= Written request A =
Please translate this sentence from the mailing-list message about storing duplicates in B-tree indexes into Spanish: "I took a closer look at this patch, and have some general thoughts on its design, and specific feedback on the implementation."
= Written request B =
Write what comes next in the mailing-list message about storing duplicates in B-tree indexes, starting after its final line.
--- begin Excerpted text ---
Re: [HACKERS] [WIP] Effective storage of duplicates in B-tree index.

From: Peter Geoghegan <pg(at)bowt(dot)ie>
To: Anastasia Lubennikova <a(dot)lubennikova(at)postgrespro(dot)ru>
Cc: PostgreSQL Hackers <pgsql-hackers(at)postgresql(dot)org>
Subject: Re: [HACKERS] [WIP] Effective storage of duplicates in B-tree index.
Date: 2019-07-11 04:53:04
Message-ID: CAH2-WznZ-bLpf32sL-GK2qyE1XLa+rcp5x0Xf6Nd8tVbTZY6hg@mail.gmail.com
Views: Raw Message | Whole Thread | Download mbox | Resend email
Thread:
Lists: pgsql-hackers

On Sat, Jul 6, 2019 at 4:08 PM Peter Geoghegan <pg(at)bowt(dot)ie> wrote:
> I took a closer look at this patch, and have some general thoughts on
> its design, and specific feedback on the implementation.
--- end Excerpted text ---
--- begin Data segment ---
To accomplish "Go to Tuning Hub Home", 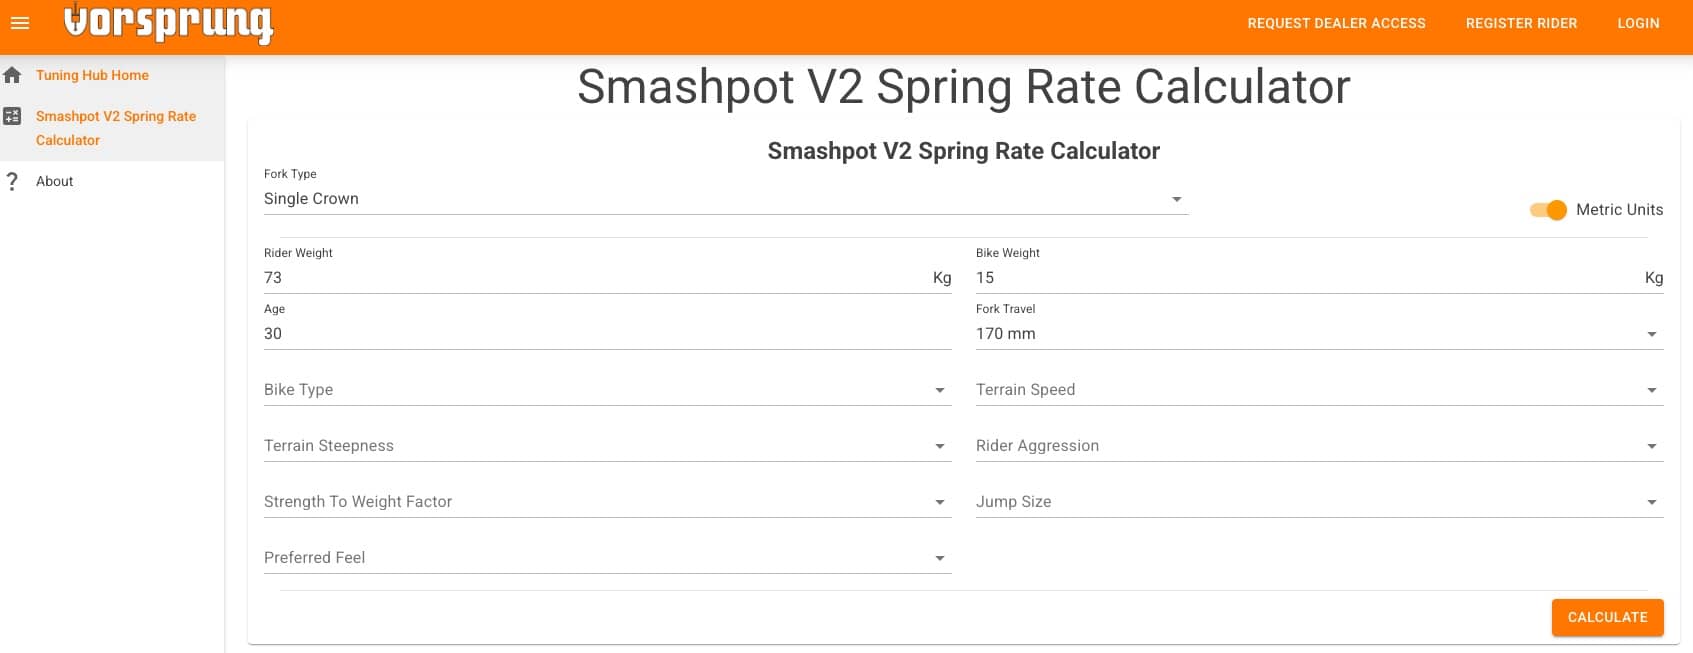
--- end Data segment ---
= Written response A =
Examiné más de cerca este parche y tengo algunas ideas generales sobre su diseño, así como comentarios específicos sobre la implementación.

= Written response B =
I have some high level concerns about how the patch might increase
contention, which could make queries slower. Apparently that is a real
problem in other systems that use MVCC when their bitmap index feature
is used -- they are never really supposed to be used with OLTP apps.
This patch makes nbtree behave rather a lot like a bitmap index.
That's not exactly true, because you're not storing a bitmap or
compressing the TID lists, but they're definitely quite similar. It's
easy to imagine a hybrid approach, that starts with a B-Tree with
deduplication/TID lists, and eventually becomes a bitmap index as more
duplicates are added [1].

It doesn't seem like it would be practical for these other MVCC
database systems to have standard B-Tree secondary indexes that
compress duplicates gracefully in the way that you propose to with
this patch, because lock contention would presumably be a big problem
for the same reason as it is with their bitmap indexes (whatever the
true reason actually is). Is it really possible to have something
that's adaptive, offering the best of both worlds?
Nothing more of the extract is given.